= PROVIDED ENTRIES =
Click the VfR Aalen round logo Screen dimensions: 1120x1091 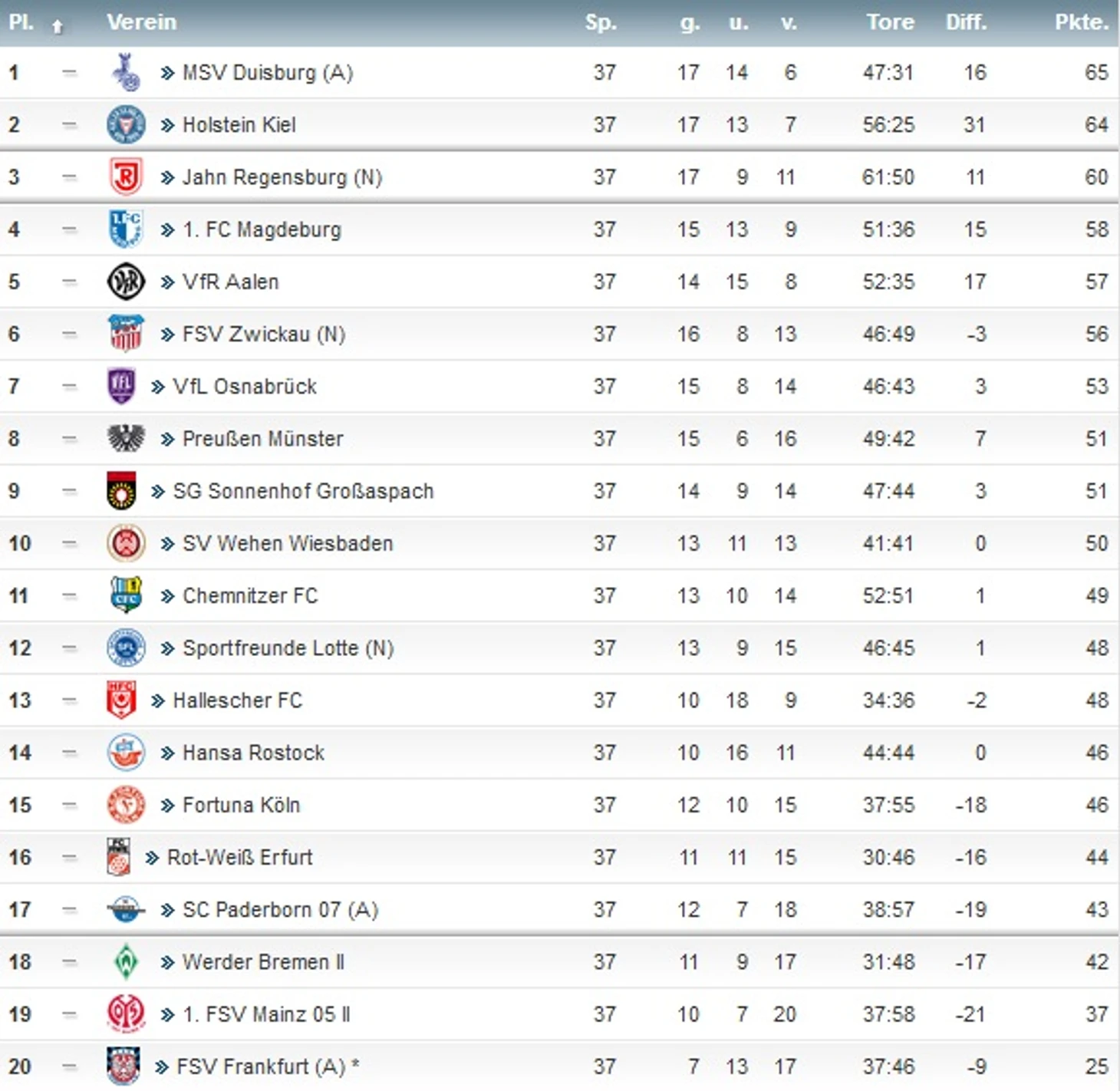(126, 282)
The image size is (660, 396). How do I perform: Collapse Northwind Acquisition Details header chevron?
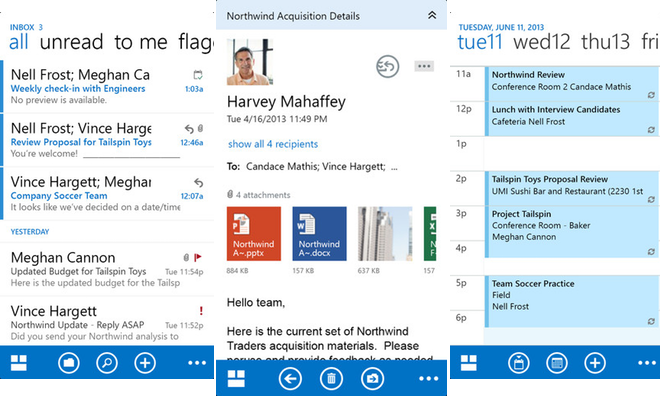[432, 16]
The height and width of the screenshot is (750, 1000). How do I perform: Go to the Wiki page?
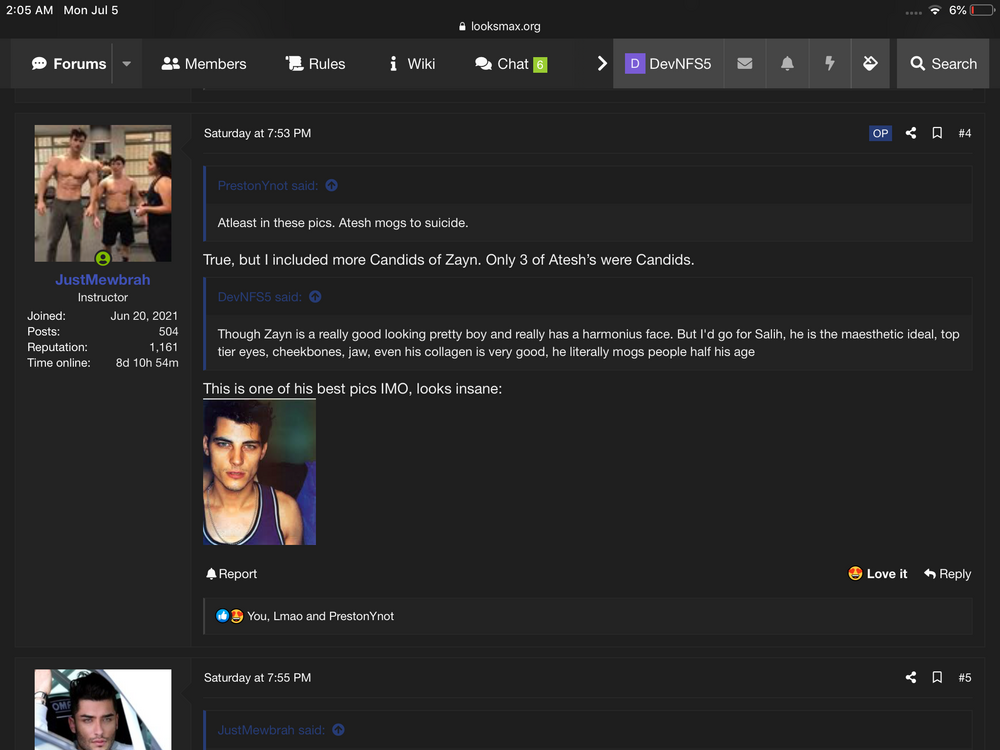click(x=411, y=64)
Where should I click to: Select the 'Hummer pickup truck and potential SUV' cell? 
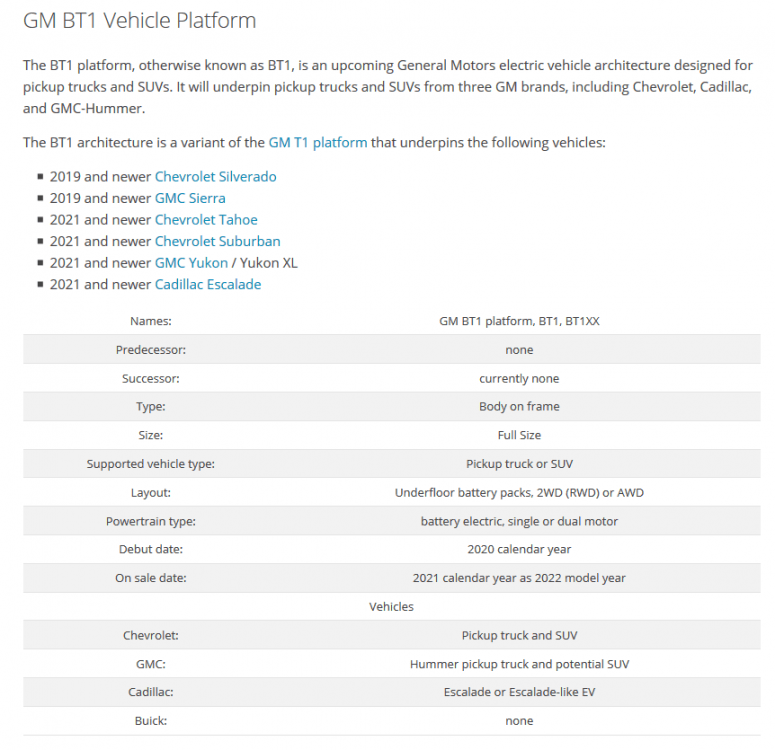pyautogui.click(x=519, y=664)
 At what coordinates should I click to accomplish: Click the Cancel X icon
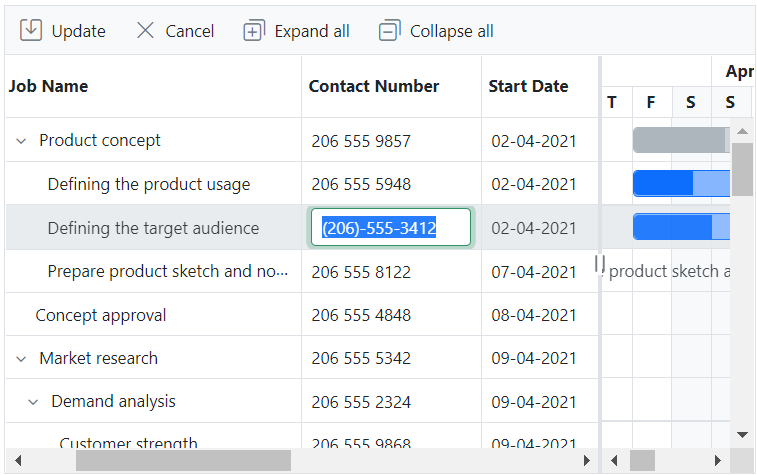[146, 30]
* * *
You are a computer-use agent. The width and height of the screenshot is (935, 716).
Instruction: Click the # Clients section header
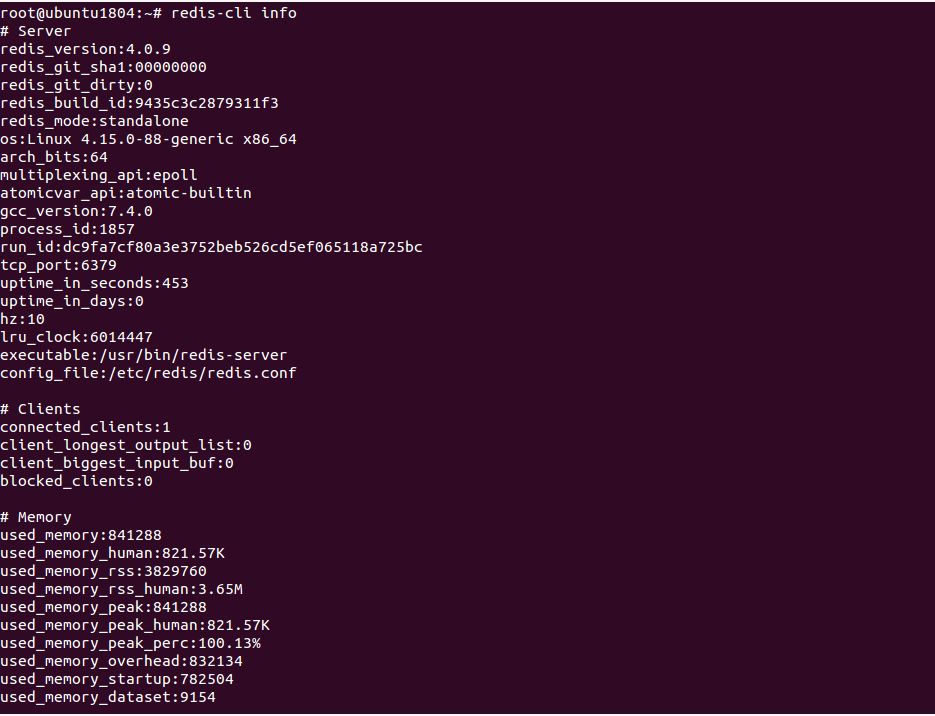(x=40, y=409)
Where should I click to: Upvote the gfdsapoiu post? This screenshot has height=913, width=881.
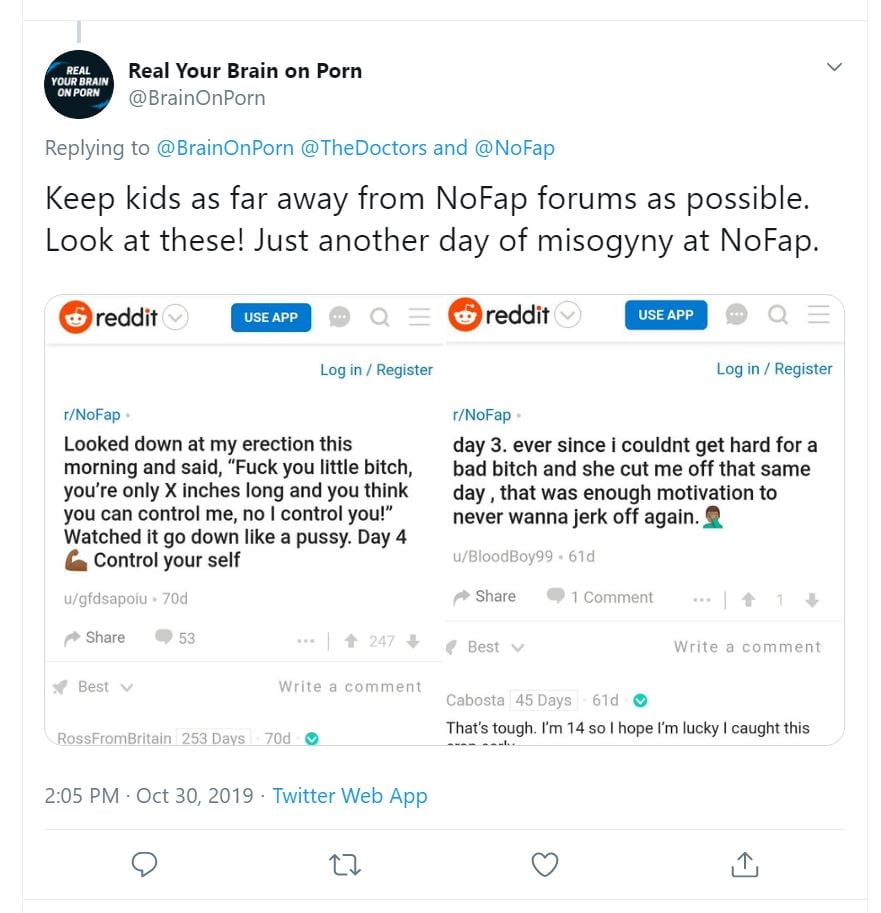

= ASSIGNED TASK =
Write down exactly what the lines above say, from the line holding "You are a computer-use" through the line holding "Where should I click to: Upvote", and nothing more. Do not copy the pictures.

= WRITTEN SOLUTION =
You are a computer-use agent. The width and height of the screenshot is (935, 716).
Instruction: Click the # Clients section header
(x=40, y=409)
Where should I click to: Upvote the gfdsapoiu post? This screenshot has height=913, width=881.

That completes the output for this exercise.